John Barry has four distinct styles of music composition. Three of them he has virtually discarded and only one remains. I propose to take a look at these stylistic personas and comment on the whys and the wherefores which have led to his present day one-size-fits-all approach to film-scoring.

In the 50s something unique was happening to popular music in the world at large; particularly in the United States and in England. The 40's war years drew the populations of those countries closer to the technology of radio more than ever before. Big Bands and news broadcasts force-fed a unified style of music on what had previously been very different national sensibilities.

Movie attendance and the escapism of fantasy on screen allowed a pressure release on people stressed to the breaking point with bloody realities of everyday privation and danger. With the World War over and a new decade underway the radio remained an indispensable melting pot of international music exposure which unified populations in their tastes and commonalties. Movies provided the same unifying icons and background scores permeated subconscious vaults with 19th century Romanticism. Television was taking a foothold that would strangle the competing technologies.

If radio and movies were to avoid being relegated to the heap of dinosaur bones in the graveyard of pass‚ artefacts---there would have to be a massive RETHINK to grapple with a workable strategy.

YOUTH culture was the key. Radio and the movies turned to the younger audiences and tapped into the red-blooded vein of youth music. The young are the audience of the future, as a rule. But, parents were giving their kids allowances now and a consumer population was arriving on the scene. Young people had jobs and responsibilities and cash to spend.

The music world was poised on the brink of something big which was about to happen.

[John Barry 7 on Drumbeat]John Barry's SEVEN were panning for gold in the old streams and rivers where others had made their fortunes. But, the leftovers were not enough to sustain a career. The bulk of the fortunes had vanished. Barry struggled to find a template into which he could pour his talents for music-making. Doing "covers" of Stateside hits for English audiences was stale now - yet, it was a learning mode for record production and important business contacts.

Entries on where items show up:
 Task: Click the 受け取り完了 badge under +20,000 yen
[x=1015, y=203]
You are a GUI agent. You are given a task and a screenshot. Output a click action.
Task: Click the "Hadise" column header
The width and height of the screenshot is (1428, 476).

● Tasks to complete:
1) According to the John Barry text, how many distinct styles of music composition does John Barry have?
2) Reproduce all of the entries again, line for line and unchanged.
The entries bear no relation to the John Barry text.

● Solutions to the exercise:
1) Four.

2)
 Task: Click the 受け取り完了 badge under +20,000 yen
[x=1015, y=203]
You are a GUI agent. You are given a task and a screenshot. Output a click action.
Task: Click the "Hadise" column header
The width and height of the screenshot is (1428, 476).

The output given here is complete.